Diego Star
Frédérick Pelletier
par François Jardon-Gomez
Traoré est deuxième ingénieur sur un cargo, le Diego Star; Fanny, mère monoparentale, est cantinière sur le chantier de la Davie, où le bateau a été remorqué suite à un problème mécanique. Tous deux sont pris dans un système qui les dépasse et peinent à joindre les deux bouts avec des emplois instables, obligés de se plier aux aléas du métier pour survivre. Diego Star, c’est d’abord l’histoire d’une relation improbable et forcée puisque les marins sont logés chez des habitants pendant que le cargo est pris au chantier.

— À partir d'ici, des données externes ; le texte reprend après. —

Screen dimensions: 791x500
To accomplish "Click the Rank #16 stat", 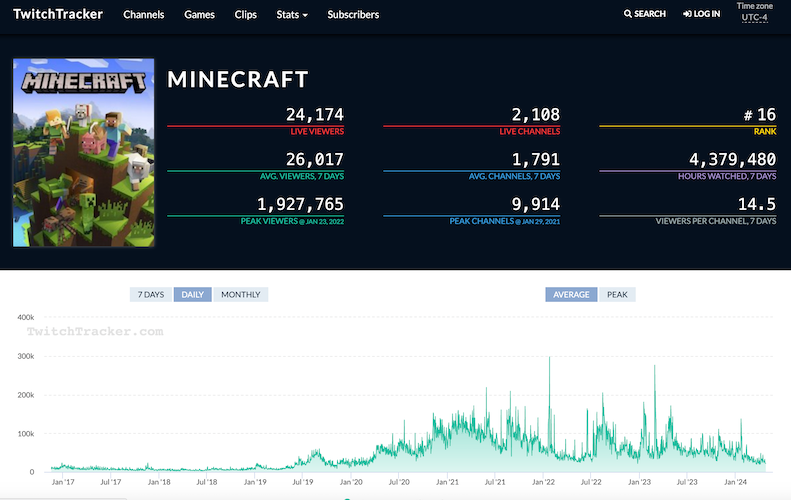I will [x=759, y=116].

Le film de Frédérick Pelletier repose grandement sur la relation entre ces deux personnages dont les traits de caractère se dévoilent petit à petit. Issaka Sawadogo et Chloé Bourgeois (auparavant vue dans Tout est parfait) déploient ici une chimie nécessaire à l’assise de ce récit qui dépeint également la difficulté de rencontrer l’étranger. Le réalisateur évite l’attendue histoire d’amour entre deux solitudes qui se rencontrent pour plutôt alimenter un récit sur l’importance de l’entraide et de la solidarité (opposant les quelques moments où la vie chez Fanny se stabilise à la dégradation progressive de la situation professionnelle de Traoré). Le film s’ouvre sur le visage de ce dernier et se termine sur son absence pour laisser béante la brèche ouverte par le passage du marin dans la vie de la jeune femme.
Si le marin court à sa perte, c’est parce que ses collègues se désolidarisent de lui pour soutenir, auprès des autorités canadiennes chargées d’inspecter le cargo, la version de la compagnie qui leur permet de recevoir leur paie et conserver leur emploi. Le réalisateur prend le parti des opprimés du système économique dont ils dépendent, mais évite avec justesse de magnifier ses personnages, les parant au contraire de nuances qui expliquent leurs actions (sans les excuser pour autant). Traoré agit noblement et s’élève contre des employeurs véreux et corrompus, mais également par excès de fierté, refuse d’être accusé injustement pour ce qu’il estime être une erreur mécanique; Fanny, elle, a subi dans le passé des blessures émotives qui expliquent ses actions, mais son silence se fait au bout du compte acheter par la compagnie, assurant que l’histoire de Traoré tombera dans l’oubli.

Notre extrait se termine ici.